§ Task brief
Please return every line in the entries below with the word "agent" in it.

§ Source material
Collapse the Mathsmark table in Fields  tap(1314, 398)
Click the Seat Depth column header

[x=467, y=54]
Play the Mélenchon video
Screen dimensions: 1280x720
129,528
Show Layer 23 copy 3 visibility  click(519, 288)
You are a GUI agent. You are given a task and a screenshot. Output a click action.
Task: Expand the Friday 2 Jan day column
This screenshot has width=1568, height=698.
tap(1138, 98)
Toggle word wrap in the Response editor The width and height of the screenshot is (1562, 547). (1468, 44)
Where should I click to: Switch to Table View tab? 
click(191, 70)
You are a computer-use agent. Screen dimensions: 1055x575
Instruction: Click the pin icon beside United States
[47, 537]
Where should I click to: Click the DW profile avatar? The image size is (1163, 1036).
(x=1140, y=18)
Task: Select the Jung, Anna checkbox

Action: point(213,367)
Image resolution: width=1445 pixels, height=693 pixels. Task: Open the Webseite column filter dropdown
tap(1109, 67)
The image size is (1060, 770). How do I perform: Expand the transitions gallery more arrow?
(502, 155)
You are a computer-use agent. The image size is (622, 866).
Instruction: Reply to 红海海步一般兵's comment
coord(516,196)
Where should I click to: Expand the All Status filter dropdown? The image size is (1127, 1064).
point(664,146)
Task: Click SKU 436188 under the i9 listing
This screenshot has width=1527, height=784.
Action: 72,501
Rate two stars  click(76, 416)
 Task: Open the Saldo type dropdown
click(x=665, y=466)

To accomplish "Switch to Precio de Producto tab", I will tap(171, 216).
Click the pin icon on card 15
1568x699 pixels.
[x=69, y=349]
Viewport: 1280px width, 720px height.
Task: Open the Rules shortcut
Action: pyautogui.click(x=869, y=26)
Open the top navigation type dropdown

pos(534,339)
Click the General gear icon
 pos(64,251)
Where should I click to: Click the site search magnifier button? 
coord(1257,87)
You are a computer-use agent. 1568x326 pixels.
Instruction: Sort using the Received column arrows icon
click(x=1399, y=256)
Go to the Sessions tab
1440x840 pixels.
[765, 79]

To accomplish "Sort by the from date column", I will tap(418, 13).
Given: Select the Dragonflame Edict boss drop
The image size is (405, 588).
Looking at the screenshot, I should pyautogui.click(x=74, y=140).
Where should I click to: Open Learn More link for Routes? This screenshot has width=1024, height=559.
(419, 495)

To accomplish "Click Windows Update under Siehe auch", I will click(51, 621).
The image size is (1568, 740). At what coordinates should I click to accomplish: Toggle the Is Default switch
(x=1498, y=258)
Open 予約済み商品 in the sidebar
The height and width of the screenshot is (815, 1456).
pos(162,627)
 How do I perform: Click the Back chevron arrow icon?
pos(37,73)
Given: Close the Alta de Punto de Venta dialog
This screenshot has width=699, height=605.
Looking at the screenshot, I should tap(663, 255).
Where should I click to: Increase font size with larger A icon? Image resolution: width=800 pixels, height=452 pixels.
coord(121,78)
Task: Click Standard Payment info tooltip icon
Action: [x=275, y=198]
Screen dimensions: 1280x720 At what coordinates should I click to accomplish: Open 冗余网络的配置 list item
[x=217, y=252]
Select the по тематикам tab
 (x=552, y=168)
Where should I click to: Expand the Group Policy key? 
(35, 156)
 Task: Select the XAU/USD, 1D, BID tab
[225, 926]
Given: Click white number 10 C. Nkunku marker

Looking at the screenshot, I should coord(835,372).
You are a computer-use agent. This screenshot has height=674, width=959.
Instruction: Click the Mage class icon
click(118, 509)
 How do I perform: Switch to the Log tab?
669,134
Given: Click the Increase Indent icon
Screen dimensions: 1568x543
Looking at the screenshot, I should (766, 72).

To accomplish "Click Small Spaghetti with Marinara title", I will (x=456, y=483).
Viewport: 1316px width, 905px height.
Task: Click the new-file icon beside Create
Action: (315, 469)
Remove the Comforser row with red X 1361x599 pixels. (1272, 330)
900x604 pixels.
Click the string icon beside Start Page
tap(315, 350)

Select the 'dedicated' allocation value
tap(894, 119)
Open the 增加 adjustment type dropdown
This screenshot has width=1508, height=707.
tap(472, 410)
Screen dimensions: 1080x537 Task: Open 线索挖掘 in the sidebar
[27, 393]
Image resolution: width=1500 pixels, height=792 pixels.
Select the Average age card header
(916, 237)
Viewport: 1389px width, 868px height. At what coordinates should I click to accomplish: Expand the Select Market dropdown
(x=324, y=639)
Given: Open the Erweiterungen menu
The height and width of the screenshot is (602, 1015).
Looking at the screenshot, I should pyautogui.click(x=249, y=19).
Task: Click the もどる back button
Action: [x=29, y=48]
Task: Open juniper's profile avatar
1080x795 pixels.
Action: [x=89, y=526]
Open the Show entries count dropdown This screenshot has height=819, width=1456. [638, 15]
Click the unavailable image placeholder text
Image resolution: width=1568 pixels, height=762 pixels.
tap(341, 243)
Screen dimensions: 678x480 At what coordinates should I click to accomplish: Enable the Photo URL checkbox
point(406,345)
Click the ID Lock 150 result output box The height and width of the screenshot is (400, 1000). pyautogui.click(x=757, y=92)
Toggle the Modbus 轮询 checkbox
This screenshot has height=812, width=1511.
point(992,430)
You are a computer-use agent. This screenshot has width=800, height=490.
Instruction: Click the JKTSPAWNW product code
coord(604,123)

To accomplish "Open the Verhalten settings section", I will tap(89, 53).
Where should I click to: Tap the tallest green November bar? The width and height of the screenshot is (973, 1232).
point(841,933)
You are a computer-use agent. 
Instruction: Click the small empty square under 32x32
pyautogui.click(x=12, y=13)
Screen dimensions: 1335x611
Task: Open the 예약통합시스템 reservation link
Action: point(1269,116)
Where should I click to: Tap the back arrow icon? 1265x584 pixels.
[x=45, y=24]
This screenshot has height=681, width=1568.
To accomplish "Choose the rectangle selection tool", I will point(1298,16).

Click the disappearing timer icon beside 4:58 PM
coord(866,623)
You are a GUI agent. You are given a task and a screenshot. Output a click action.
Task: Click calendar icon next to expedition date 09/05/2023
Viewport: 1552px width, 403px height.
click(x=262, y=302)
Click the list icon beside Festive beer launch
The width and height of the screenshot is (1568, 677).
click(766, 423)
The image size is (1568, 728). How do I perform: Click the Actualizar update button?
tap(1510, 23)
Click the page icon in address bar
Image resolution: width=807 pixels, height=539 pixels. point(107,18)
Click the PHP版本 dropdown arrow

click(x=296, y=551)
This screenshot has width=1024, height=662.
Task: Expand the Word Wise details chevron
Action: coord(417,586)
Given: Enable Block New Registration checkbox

§ Solution to this exercise
You are a GUI agent. You are given a task and a screenshot. Output a click action.
You are a computer-use agent. Screen dimensions: 1055x575
You are a computer-use agent. The image size is (622, 866).
You are a computer-use agent. 1568x326 pixels.
You are a computer-use agent. This screenshot has height=674, width=959.
You are a computer-use agent. This screenshot has width=800, height=490.
You are a computer-use agent. 
You are a GUI agent. You are given a task and a screenshot. Output a click action.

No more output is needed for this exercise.